GÜRCAN BİLGİÇ / Müşteri profili


Kendi kaosu içinde, kendi seyircisine karşı oynadı Fenerbahçe takımı. Taraftar olanlar maça gelmemişti zaten. Sezonun hayal kırıklığı içinde, Kadıköy’de beklediklerini vermeyen takıma karşı tavırlarını net koydular. Bu performansın sahipleri için daha küçük düşürücü bir durum zaten olamazdı.
Ama gelenler “seyirci” tarafı. Tribüne gelmenin tek nedeni vardı; tuttuğun takımı destekleyip, kazandığını görmek, sevince ortak olmak. Ama gol atan futbolcusunu ıslıklayıp, protesto edenler vardı. Nasıl ki gelmeyenler mesajlarını net ortaya koyduysa, gelip de golü kutlamayanlar kendilerini “küçük düşürmeyi” başardılar.
Elbette hesap soracaklar. Daha iyisini isteyecekler. Tepkilerini de ortaya koyacaklar. Ama sahada ter dökeni, maç devam ederken hedefe koymak, “müşteri” profiline yakışandır. Öyle de yaptılar.
Bu sıkışmışlık içinde, öz eleştiri yapması gerekenler de olmalı. Szymanski kendine sormalı mesela. Ya da Jose… “Futbolcularımı suçlamam, hiç suçlamadım” dedi maç öncesinde. Yani; “Sorun bende değil, onlarda” dedi aslında. Bir de çıkanı sarılıp, teskin edip oturtuyor.
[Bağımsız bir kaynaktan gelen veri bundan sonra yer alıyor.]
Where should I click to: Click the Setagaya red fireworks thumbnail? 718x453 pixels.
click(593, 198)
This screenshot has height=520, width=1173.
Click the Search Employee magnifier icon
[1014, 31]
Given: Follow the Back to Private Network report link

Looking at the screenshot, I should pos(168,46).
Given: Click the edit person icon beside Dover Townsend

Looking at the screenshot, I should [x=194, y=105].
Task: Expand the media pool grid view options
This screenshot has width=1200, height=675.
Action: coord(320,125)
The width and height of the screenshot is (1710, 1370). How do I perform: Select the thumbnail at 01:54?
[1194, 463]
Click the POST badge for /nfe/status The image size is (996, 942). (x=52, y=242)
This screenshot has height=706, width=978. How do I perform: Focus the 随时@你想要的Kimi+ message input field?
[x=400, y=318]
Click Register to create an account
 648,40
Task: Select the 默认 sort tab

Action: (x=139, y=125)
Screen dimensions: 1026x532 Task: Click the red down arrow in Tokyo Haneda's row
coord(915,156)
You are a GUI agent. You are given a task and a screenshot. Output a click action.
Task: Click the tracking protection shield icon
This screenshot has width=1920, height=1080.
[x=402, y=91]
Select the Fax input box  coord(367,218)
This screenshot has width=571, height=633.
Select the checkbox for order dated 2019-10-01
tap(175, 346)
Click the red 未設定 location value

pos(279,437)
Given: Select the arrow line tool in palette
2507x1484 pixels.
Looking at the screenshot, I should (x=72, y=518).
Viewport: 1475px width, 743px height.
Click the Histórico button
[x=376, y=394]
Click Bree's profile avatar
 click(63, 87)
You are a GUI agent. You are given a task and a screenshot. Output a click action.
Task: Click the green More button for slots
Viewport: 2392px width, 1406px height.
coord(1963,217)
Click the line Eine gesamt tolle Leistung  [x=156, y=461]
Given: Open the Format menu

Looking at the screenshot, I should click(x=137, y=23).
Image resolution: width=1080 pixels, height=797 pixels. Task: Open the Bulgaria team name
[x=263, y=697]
Tablonun-öfkenin nedeni kendisinin yapamadıkları değilmiş gibi.
Fenerbahçe camiası artık kendine gelmeli, hesaplaşmayı sürece bırakmalı. Kongreye gidiyor Ali Koç Yönetimi. Tek nedeni bugün “istifa” diye bağıranların dediğini yapması, Mourinho‘yu getirmesi. Fenerbahçe’nin çocuğunu beğenmeyenlerin aklına uyması.
Artık kaçınılmaz bir süreç var. Herkes öfkesini cebine koymalı, sandığı beklemeli, takımı rahat bırakmalı.